Question about shallow copy in C++

Question

Say I have a struct "s" with an int pointer member variable "i". I allocate memory on the heap for i in the default constructor of s. Later in some other part of the code I pass an instance of s by value to some function. Am I doing a shallow copy here? Assume I didn't implement any copy constructors or assignment operators or anything for s... just the default constructor.

Answer 1

To follow up on what @[don.neufeld.myopenid.com] said, it is not only a shallow copy, but it is either (take your pick) a memory leak or a dangling pointer.

// memory leak (note that the pointer is never deleted)
class A
{
  B *_b;
  public:
  A()
  : _b(new B)
  {
  }
};

// dangling ptr (who deletes the instance?)
class A
{
  B *_b;
  public:
  A()
  ... (same as above)

  ~A()
  {
    delete _b;
  }
};

To resolve this, there are several methods.

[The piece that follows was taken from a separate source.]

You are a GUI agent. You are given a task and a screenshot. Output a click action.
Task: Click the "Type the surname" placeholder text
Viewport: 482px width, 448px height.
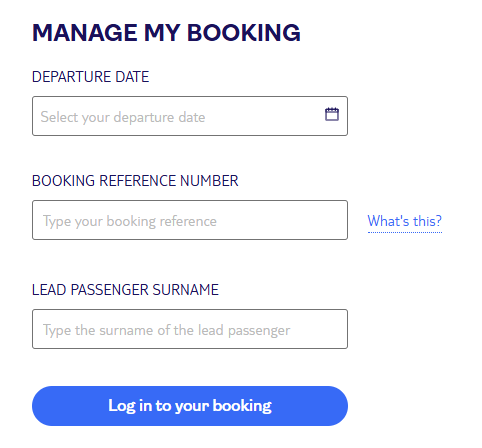[x=166, y=330]
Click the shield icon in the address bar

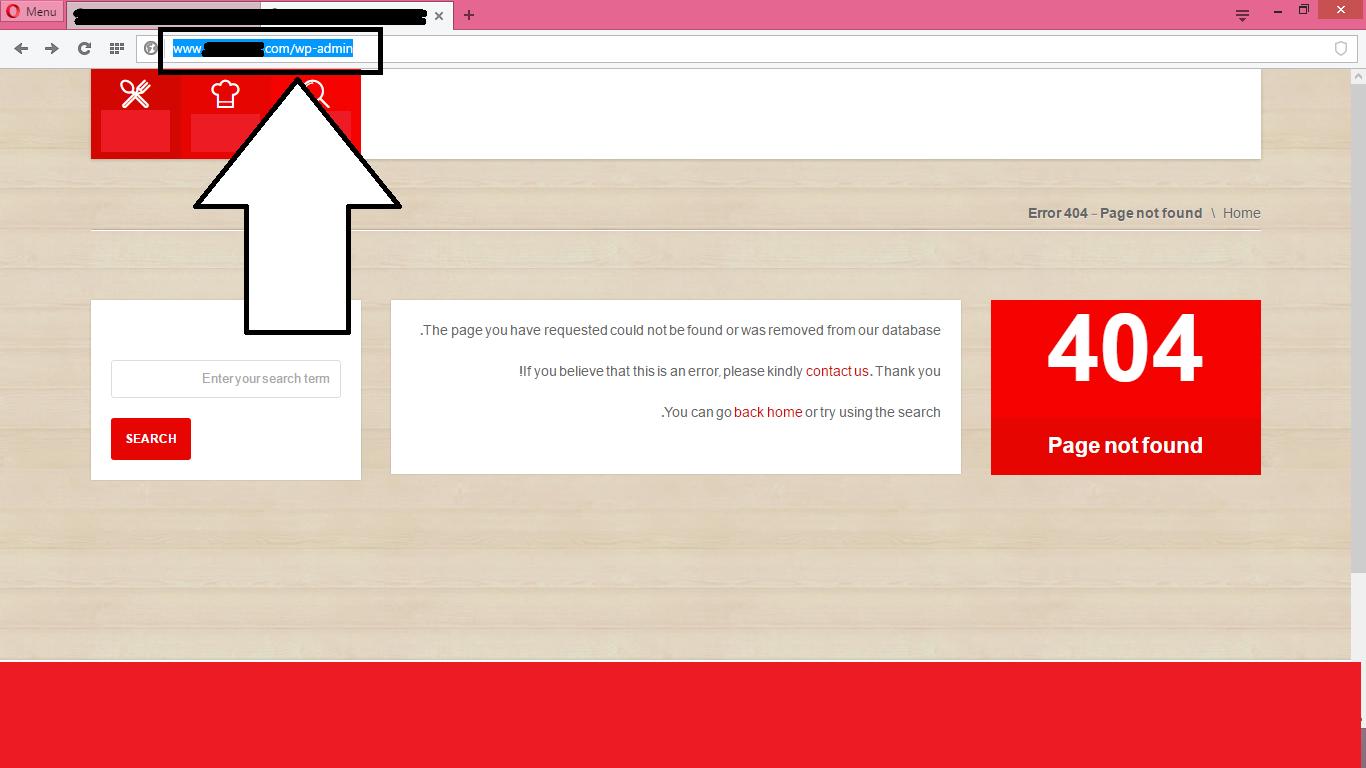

Always implement a copy constructor and operator= in classes that use raw memory pointers.

class A
{
  B *_b;
  public:
  A()
  ... (same as above)

  ~A()
  ...

  A(const A &rhs)
  : _b(new B(rhs._b))
  {
  }

  A &operator=(const A &rhs)
  {
    B *b=new B(rhs._b);
    delete _b;
    _b=b;
    return *this;
};

Needless to say, this is a major pain and there are quite a few subtleties to get right. I'm not even totally sure I did it right here and I've done it a few times. Don't forget you have to copy all of the members - if you add some new ones later on, don't forget to add them in too!

Make the copy constructor and operator= private in your class. This is the "lock the door" solution. It is simple and effective, but sometimes over-protective.

class A : public boost::noncopyable
{
  ...
};

Never use raw pointers. This is simple and effective. There are lots of options here:

• Use string classes instead of raw char pointers
• Use std::auto_ptr, boost::shared_ptr, boost::scoped_ptr etc

Example:

// uses shared_ptr - note that you don't need a copy constructor or op= - 
// shared_ptr uses reference counting so the _b instance is shared and only
// deleted when the last reference is gone - admire the simplicity!
// it is almost exactly the same as the "memory leak" version, but there is no leak
class A
{
  boost::shared_ptr<B> _b;
  public:
  A()
  : _b(new B)
  {
  }
};

Answer 2

Yes, that's a shallow copy. You now have two copies of s (one in the caller, one on the stack as a parameter), each which contain a pointer to that same block of memory.